Job One for IT: Figuring Out What Job One Is

Why does it surprise us that just when we think we're beginning to get a handle on what needs to be done, it changes?

David DeJean, Contributor

May 16, 2005

2 Min Read

Just when we think we're beginning to get a handle on what needs to be done, it changes. How come we didn't expect it to?

For instance, a while back I wrote a blog entry setting Microsoft straight on open source software, a topic Microsoft and I have agreed to disagree about. I don't remember exactly what I wrote, but it was probably a little bit snide -- I've been giving Bill Gates and Steve Ballmer the benefit of my wisdom for years, and frankly, they seem to take so little of it to heart. I do remember an e-mail I got from a reader who called my piece "Microsoft-bashing" and said something like, "don't waste my time with this stuff. I've got a data center to run."

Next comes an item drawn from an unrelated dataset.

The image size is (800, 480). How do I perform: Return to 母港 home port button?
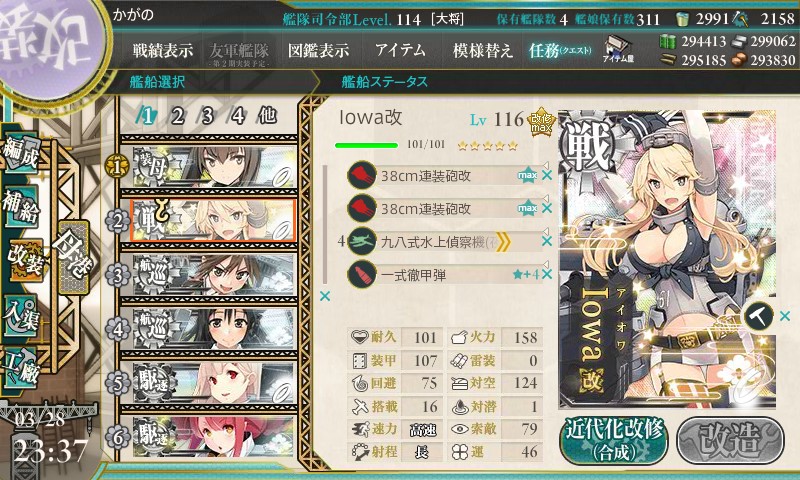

I thought of that when I read the story about Palamida's new IP Amplifier, a search tool and database of, the company claims, more than 38 million of the most commonly used open-source code files. The point of the product is that companies may be incurring legal liability if they run software that includes code that has been wrongly identified as "open source," whether by mistake or with malice aforethought on the part of some developer.

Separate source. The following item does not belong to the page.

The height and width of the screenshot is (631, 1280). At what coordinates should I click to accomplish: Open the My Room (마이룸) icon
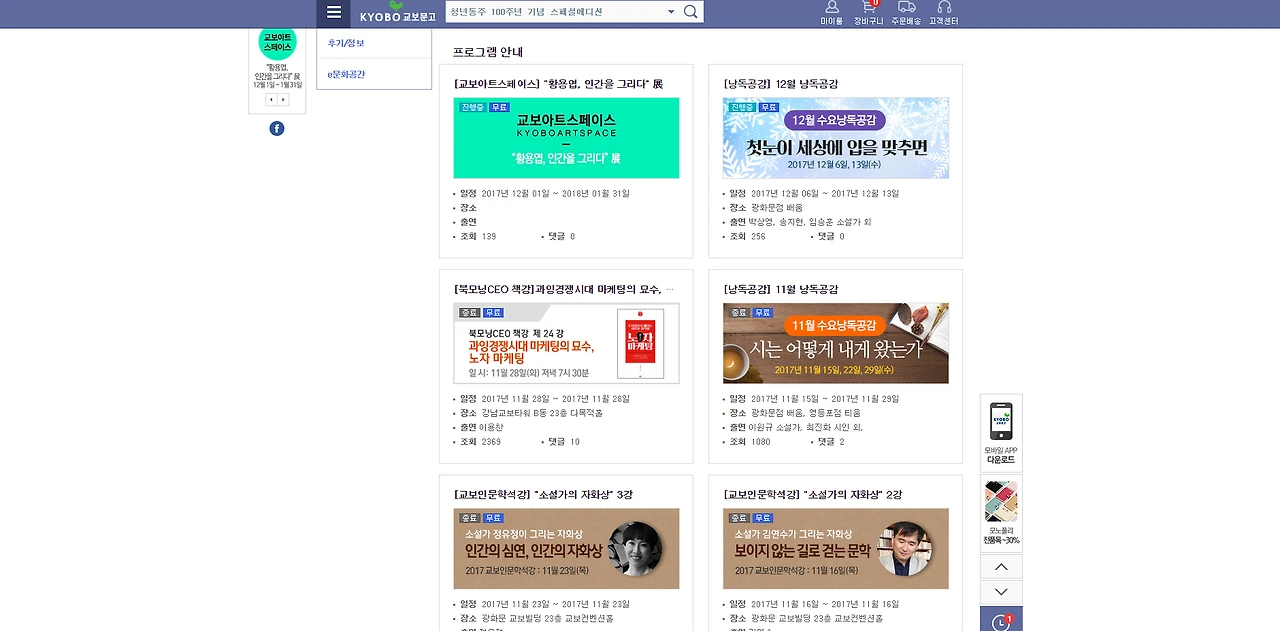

So the reader who didn't want me to waste his time with open-source stuff is probably devoting a lot of his time to open-source stuff these days. Poetic justice, perhaps. But it's also symptomatic of business as usual these days in the IT department. Every time something new comes along, where does it go? Right on IT's plate.

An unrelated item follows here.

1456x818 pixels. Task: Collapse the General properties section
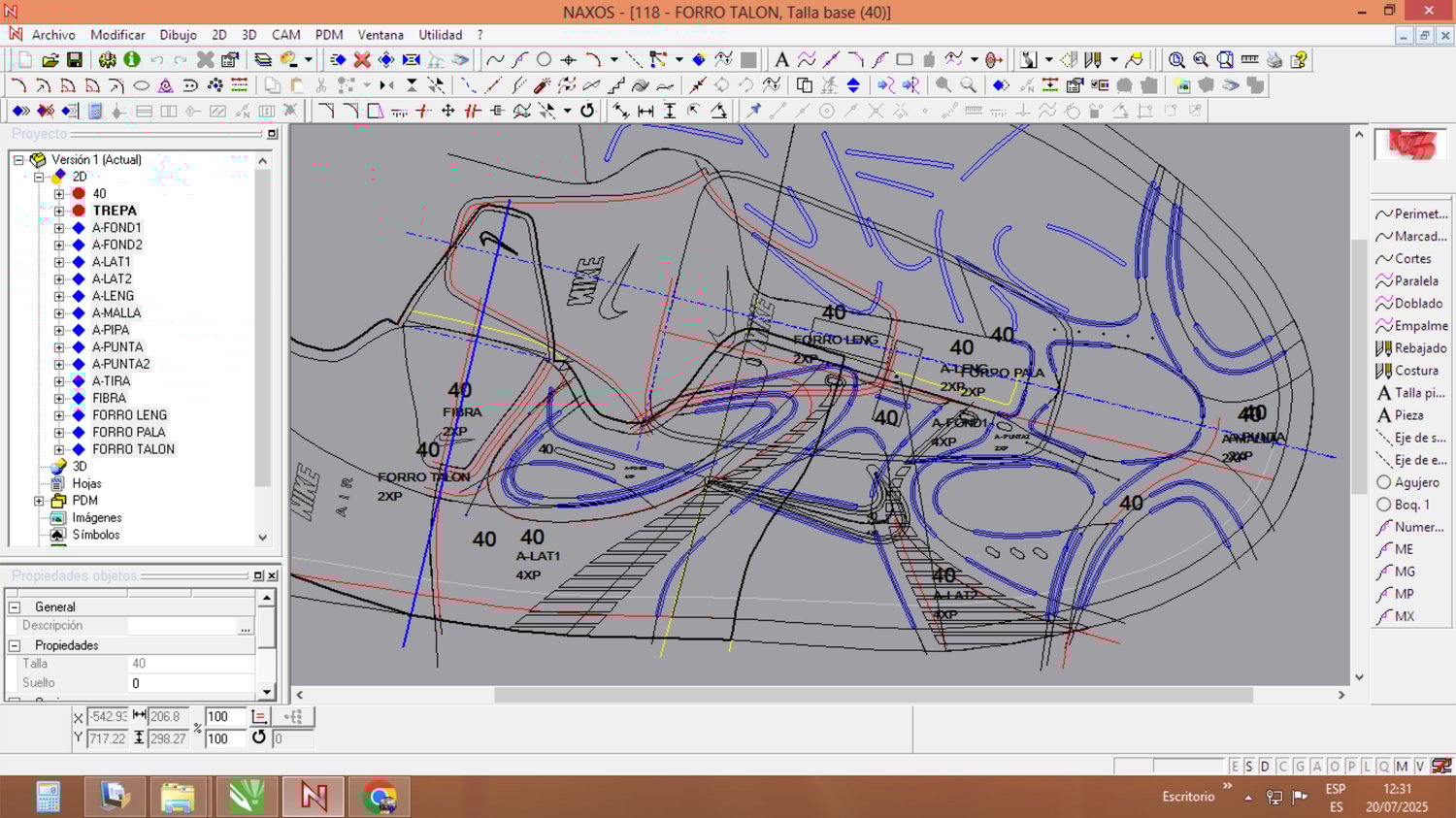coord(15,606)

A lot of the new stuff has to do with reporting. It's no longer enough to keep the database server up most of the time and the network running fairly well, users moderately happy and the firewall pretty bulletproof. Compliance means not only do we have to do all these things better, we have to document how much better. And compliance also means that we can't just do a good job of backing up, we've got to archive, and be able to produce on demand, virtually everything that crosses the company network, from documents to e-mail to IM traffic. And oh, by the way, put on this badge because you're also the new security guard for the enterprise: spam, spyware, phishing, trojans, and plain old stealing are all your responsibility.

So which one of your jobs is most important? Think carefully before you answer -- "Don't waste my time with this stuff. I've got a data center to run," is probably a career-limiting response, take my advice. Even if Bill and Steve won't.